**REQUIREMENT**
Verbatim output required. Print the data in full.

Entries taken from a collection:
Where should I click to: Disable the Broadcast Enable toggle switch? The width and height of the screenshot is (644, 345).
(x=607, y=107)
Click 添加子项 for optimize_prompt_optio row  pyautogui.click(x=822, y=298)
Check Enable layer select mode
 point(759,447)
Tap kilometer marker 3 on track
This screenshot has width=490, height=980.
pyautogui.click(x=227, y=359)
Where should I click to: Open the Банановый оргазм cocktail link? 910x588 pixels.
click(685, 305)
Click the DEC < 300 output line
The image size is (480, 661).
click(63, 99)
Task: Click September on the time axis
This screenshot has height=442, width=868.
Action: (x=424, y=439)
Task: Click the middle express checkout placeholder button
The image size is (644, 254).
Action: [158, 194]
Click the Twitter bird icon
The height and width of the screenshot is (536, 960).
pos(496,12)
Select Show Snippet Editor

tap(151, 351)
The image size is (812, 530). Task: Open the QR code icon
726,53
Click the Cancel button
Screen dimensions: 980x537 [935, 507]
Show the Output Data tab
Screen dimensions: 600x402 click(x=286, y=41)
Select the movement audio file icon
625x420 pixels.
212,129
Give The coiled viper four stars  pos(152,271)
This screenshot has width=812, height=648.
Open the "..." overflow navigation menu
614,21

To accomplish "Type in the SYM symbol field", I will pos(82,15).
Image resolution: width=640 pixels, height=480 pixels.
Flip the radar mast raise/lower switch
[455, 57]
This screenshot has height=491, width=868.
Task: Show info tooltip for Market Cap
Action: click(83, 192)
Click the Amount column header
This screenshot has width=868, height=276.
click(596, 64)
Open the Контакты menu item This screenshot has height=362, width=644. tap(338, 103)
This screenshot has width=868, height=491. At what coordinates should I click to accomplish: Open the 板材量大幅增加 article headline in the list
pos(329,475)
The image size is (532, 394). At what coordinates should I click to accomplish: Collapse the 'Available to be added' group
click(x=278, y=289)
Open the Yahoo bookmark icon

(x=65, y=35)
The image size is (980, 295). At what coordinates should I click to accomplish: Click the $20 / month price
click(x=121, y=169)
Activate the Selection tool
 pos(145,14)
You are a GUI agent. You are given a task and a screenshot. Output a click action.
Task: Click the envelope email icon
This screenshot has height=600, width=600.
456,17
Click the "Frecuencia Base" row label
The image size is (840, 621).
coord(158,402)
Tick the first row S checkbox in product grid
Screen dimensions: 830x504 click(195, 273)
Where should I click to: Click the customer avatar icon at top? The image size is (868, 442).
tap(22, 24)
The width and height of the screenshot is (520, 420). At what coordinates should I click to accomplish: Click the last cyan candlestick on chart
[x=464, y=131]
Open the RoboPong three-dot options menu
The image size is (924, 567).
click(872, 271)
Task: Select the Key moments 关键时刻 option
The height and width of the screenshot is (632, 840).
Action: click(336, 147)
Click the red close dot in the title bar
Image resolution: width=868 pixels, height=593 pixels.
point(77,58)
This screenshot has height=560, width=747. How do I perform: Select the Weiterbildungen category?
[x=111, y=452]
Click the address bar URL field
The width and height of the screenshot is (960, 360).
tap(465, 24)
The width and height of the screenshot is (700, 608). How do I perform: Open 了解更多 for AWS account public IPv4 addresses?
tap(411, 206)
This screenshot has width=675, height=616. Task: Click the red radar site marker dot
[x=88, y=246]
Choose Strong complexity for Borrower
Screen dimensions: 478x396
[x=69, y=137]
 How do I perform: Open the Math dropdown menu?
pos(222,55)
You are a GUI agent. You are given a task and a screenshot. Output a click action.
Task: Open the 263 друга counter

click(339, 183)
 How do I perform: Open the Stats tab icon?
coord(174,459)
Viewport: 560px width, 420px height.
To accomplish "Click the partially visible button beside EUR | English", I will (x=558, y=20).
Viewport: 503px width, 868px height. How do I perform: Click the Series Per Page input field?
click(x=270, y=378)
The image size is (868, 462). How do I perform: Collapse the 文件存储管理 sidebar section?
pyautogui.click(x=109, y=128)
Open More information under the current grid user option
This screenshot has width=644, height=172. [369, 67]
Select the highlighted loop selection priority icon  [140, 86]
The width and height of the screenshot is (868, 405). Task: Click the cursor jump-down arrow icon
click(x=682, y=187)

**ANSWER TO THE EXERCISE**
Where should I click to: Disable the Broadcast Enable toggle switch? The width and height of the screenshot is (644, 345).
(x=607, y=107)
Click 添加子项 for optimize_prompt_optio row  pyautogui.click(x=822, y=298)
Check Enable layer select mode
 point(759,447)
Tap kilometer marker 3 on track
This screenshot has width=490, height=980.
pyautogui.click(x=227, y=359)
Where should I click to: Open the Банановый оргазм cocktail link? 910x588 pixels.
click(685, 305)
Click the DEC < 300 output line
The image size is (480, 661).
click(63, 99)
Task: Click September on the time axis
This screenshot has height=442, width=868.
Action: (x=424, y=439)
Task: Click the middle express checkout placeholder button
The image size is (644, 254).
Action: [158, 194]
Click the Twitter bird icon
The height and width of the screenshot is (536, 960).
pos(496,12)
Select Show Snippet Editor

tap(151, 351)
The image size is (812, 530). Task: Open the QR code icon
726,53
Click the Cancel button
Screen dimensions: 980x537 [935, 507]
Show the Output Data tab
Screen dimensions: 600x402 click(x=286, y=41)
Select the movement audio file icon
625x420 pixels.
212,129
Give The coiled viper four stars  pos(152,271)
This screenshot has width=812, height=648.
Open the "..." overflow navigation menu
614,21

To accomplish "Type in the SYM symbol field", I will pos(82,15).
Image resolution: width=640 pixels, height=480 pixels.
Flip the radar mast raise/lower switch
[455, 57]
This screenshot has height=491, width=868.
Task: Show info tooltip for Market Cap
Action: click(83, 192)
Click the Amount column header
This screenshot has width=868, height=276.
click(596, 64)
Open the Контакты menu item This screenshot has height=362, width=644. tap(338, 103)
This screenshot has width=868, height=491. At what coordinates should I click to accomplish: Open the 板材量大幅增加 article headline in the list
pos(329,475)
The image size is (532, 394). At what coordinates should I click to accomplish: Collapse the 'Available to be added' group
click(x=278, y=289)
Open the Yahoo bookmark icon

(x=65, y=35)
The image size is (980, 295). At what coordinates should I click to accomplish: Click the $20 / month price
click(x=121, y=169)
Activate the Selection tool
 pos(145,14)
You are a GUI agent. You are given a task and a screenshot. Output a click action.
Task: Click the envelope email icon
This screenshot has height=600, width=600.
456,17
Click the "Frecuencia Base" row label
The image size is (840, 621).
coord(158,402)
Tick the first row S checkbox in product grid
Screen dimensions: 830x504 click(195, 273)
Where should I click to: Click the customer avatar icon at top? The image size is (868, 442).
tap(22, 24)
The width and height of the screenshot is (520, 420). At what coordinates should I click to accomplish: Click the last cyan candlestick on chart
[x=464, y=131]
Open the RoboPong three-dot options menu
The image size is (924, 567).
click(872, 271)
Task: Select the Key moments 关键时刻 option
The height and width of the screenshot is (632, 840).
Action: click(336, 147)
Click the red close dot in the title bar
Image resolution: width=868 pixels, height=593 pixels.
point(77,58)
This screenshot has height=560, width=747. How do I perform: Select the Weiterbildungen category?
[x=111, y=452]
Click the address bar URL field
The width and height of the screenshot is (960, 360).
tap(465, 24)
The width and height of the screenshot is (700, 608). How do I perform: Open 了解更多 for AWS account public IPv4 addresses?
tap(411, 206)
This screenshot has width=675, height=616. Task: Click the red radar site marker dot
[x=88, y=246]
Choose Strong complexity for Borrower
Screen dimensions: 478x396
[x=69, y=137]
 How do I perform: Open the Math dropdown menu?
pos(222,55)
You are a GUI agent. You are given a task and a screenshot. Output a click action.
Task: Open the 263 друга counter

click(339, 183)
 How do I perform: Open the Stats tab icon?
coord(174,459)
Viewport: 560px width, 420px height.
To accomplish "Click the partially visible button beside EUR | English", I will (x=558, y=20).
Viewport: 503px width, 868px height. How do I perform: Click the Series Per Page input field?
click(x=270, y=378)
The image size is (868, 462). How do I perform: Collapse the 文件存储管理 sidebar section?
pyautogui.click(x=109, y=128)
Open More information under the current grid user option
This screenshot has width=644, height=172. [369, 67]
Select the highlighted loop selection priority icon  [140, 86]
The width and height of the screenshot is (868, 405). Task: Click the cursor jump-down arrow icon
click(x=682, y=187)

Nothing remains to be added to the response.